In concept videos and imaginings about the Future Of Computing we often see Intelligent Agents: smart computer programs that work on your behalf.
But to be more specific, I’m interested in agents that don’t work through formal rules. An SMTP daemon acts on your behalf routing messages to your intended destination, but they do so in an entirely formal way, one that is “correct” or “incorrect”. And if such agents act with initiative, it is initiative based on formal rules, and those formal rules ultimately lead back to the specific intentions of whoever wrote the rules, the rules defined in terms of unambiguous inputs.
Progress on intelligent agents seems to be thin. Gmail sorts some stuff for us in a “smart” way. There are some smart command-based interfaces like Siri, but they are mostly smart frontends for formalized backends, and they lack initiative. Maybe we get an intelligent alert or two, but it’s a tiny minority given all the dumb alerts we get.
One explanation is that we don’t have intelligent agents because we haven’t figured out intelligence. But whatever, intelligent is as intelligent does, if this was the only reason then I would expect to see more dumb attempts at intelligent agents.
It seems worth approaching this topic with more mundane attempts. But there are reasons we (“we” being “us technologists”) don’t.
Intelligent agents will be chronically buggy
If we want agents to do things where it’s not clear what to do, then sometimes they are going to do the wrong thing. It might be a big-scale wrong thing, like they buy airplane tickets and we wanted them to buy concert tickets. Or a small thing, like we want them to buy airplane tickets and something changed about the interface to buy those tickets and now the agent is just confused.

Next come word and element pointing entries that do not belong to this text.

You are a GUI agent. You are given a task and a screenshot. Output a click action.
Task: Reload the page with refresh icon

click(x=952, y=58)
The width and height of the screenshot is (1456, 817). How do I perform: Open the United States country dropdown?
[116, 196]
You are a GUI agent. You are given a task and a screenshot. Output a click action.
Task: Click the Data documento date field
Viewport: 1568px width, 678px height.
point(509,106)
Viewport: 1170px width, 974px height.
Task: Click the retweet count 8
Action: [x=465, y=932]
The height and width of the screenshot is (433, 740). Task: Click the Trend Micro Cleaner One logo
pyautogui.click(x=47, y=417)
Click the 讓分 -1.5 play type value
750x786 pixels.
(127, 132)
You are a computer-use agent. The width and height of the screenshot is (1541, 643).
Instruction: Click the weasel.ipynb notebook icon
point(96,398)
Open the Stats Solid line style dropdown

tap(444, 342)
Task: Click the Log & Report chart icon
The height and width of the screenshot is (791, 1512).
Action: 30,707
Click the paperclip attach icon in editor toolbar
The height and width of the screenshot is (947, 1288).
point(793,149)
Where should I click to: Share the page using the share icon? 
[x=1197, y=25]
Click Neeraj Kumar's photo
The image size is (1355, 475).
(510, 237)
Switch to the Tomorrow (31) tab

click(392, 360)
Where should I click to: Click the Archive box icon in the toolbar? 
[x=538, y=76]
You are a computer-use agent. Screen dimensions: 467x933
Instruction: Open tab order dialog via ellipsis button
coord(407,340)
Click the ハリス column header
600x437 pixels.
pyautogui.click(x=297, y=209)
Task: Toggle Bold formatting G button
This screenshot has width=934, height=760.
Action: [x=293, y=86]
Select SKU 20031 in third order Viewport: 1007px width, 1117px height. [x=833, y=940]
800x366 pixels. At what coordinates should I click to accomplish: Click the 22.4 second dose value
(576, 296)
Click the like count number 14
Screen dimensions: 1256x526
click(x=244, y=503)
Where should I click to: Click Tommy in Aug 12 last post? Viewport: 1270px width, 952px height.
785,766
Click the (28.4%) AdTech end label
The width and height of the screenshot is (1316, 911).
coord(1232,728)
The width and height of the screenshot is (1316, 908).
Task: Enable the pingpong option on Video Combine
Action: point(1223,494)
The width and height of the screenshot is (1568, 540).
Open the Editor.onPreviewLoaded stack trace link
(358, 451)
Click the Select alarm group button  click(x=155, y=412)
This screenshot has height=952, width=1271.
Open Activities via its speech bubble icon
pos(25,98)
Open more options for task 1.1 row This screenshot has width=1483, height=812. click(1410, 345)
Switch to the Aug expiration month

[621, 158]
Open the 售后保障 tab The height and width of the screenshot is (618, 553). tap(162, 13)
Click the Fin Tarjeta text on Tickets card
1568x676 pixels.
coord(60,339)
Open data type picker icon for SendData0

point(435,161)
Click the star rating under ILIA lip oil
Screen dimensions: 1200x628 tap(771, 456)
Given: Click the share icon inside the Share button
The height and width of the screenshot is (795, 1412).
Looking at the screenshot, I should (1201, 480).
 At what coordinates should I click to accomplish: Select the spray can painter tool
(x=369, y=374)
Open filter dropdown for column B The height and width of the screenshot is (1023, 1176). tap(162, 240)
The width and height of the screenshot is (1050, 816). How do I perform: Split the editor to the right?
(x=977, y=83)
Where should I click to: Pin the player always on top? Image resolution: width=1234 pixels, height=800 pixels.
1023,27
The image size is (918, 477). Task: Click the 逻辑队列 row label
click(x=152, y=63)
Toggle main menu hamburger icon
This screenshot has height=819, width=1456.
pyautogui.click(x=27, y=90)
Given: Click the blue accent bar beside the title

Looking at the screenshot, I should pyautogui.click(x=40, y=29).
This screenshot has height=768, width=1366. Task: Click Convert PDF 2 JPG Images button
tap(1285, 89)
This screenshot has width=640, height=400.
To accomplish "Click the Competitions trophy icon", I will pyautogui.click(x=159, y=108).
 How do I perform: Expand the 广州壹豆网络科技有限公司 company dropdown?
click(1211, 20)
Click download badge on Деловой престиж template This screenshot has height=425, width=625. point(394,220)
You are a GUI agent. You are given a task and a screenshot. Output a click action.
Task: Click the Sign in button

Intelligent agents will be accepting rules from the people they are working for, from normal people. Then normal users become programmers in a sense. Maybe it’s a hand-holding cute and fuzzy programming language based on natural language, but it is the nature of programming that you will create your own bugs. Only a minority of bugs are created because you expressed yourself incorrectly, most bugs are because you thought it through incorrectly, and no friendly interface can fix that.
How then do we deal with buggy intelligent agents, while also allowing them to do useful things?
There are two things that come to mind: logging and having the agent check before doing something. Both are hard in practice.
Logging: this lets you figure out who was responsible for a bad action, or the reasoning behind an action.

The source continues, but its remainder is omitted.